• Raw data:

# # # # # # #

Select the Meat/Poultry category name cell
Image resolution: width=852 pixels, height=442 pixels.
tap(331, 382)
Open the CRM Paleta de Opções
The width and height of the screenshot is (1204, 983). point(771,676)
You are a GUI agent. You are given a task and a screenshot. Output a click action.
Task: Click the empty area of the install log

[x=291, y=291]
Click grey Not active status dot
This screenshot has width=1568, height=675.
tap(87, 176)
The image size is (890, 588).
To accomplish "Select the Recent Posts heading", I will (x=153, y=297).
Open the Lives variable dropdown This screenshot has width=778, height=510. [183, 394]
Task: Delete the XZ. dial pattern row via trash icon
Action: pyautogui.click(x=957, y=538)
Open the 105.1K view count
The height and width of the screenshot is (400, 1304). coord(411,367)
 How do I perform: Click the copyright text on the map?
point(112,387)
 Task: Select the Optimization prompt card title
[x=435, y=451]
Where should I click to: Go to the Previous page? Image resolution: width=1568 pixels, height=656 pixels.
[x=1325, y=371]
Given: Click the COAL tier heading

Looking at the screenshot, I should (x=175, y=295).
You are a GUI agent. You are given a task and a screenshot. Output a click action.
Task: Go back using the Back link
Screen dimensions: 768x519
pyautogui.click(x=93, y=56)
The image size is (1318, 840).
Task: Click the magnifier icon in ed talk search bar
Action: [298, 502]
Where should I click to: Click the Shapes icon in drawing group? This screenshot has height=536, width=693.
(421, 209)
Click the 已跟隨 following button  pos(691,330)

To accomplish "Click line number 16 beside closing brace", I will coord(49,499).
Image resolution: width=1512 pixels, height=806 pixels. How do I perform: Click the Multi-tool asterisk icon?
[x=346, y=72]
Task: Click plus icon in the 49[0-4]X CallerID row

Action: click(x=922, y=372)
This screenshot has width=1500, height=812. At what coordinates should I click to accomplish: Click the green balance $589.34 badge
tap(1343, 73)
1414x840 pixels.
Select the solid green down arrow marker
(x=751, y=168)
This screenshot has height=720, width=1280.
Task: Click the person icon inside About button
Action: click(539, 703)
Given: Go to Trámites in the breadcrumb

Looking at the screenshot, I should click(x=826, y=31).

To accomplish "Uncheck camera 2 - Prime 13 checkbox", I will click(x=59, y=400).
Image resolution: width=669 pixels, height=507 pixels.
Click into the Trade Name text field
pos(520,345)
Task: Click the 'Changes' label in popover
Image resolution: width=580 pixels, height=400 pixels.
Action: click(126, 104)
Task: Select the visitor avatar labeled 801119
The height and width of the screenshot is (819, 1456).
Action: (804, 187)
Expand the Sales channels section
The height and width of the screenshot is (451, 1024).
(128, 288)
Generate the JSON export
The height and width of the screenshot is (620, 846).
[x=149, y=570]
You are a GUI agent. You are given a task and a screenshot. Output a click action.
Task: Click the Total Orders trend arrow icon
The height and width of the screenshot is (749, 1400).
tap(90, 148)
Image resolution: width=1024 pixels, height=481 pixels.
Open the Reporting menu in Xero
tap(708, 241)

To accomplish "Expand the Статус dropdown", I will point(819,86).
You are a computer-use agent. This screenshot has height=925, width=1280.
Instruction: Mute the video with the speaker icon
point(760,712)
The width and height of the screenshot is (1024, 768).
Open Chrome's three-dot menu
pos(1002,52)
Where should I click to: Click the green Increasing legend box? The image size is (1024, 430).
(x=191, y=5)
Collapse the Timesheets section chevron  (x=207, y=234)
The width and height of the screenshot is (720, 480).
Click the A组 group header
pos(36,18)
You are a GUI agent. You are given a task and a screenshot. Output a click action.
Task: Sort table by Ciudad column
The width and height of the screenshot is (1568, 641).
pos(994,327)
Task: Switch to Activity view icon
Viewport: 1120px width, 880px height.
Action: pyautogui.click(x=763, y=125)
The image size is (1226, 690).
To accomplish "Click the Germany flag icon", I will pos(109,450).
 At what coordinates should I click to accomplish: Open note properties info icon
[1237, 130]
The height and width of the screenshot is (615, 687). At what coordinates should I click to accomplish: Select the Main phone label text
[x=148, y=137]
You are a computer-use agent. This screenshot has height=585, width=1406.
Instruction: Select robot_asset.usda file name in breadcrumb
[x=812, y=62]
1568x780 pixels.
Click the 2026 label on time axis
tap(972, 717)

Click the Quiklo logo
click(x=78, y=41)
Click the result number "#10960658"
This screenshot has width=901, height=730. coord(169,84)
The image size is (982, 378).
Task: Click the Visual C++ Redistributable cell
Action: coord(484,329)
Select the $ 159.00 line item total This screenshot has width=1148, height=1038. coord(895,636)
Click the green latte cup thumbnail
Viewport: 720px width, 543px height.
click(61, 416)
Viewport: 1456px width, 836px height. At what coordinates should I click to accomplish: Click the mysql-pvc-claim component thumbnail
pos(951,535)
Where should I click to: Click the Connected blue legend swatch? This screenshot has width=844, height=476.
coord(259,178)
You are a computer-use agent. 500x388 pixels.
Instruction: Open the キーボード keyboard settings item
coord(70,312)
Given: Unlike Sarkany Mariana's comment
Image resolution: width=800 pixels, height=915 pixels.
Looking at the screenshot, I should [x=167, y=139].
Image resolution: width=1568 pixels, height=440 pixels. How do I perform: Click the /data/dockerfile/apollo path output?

# # # # # # #

• Exercise details: Of the lines above, output exactly those from the line bearing "Click into the Trade Name text field" through the line bearing "Task: Select the visitor", inclusive.

• Response area:
Click into the Trade Name text field
pos(520,345)
Task: Click the 'Changes' label in popover
Image resolution: width=580 pixels, height=400 pixels.
Action: click(126, 104)
Task: Select the visitor avatar labeled 801119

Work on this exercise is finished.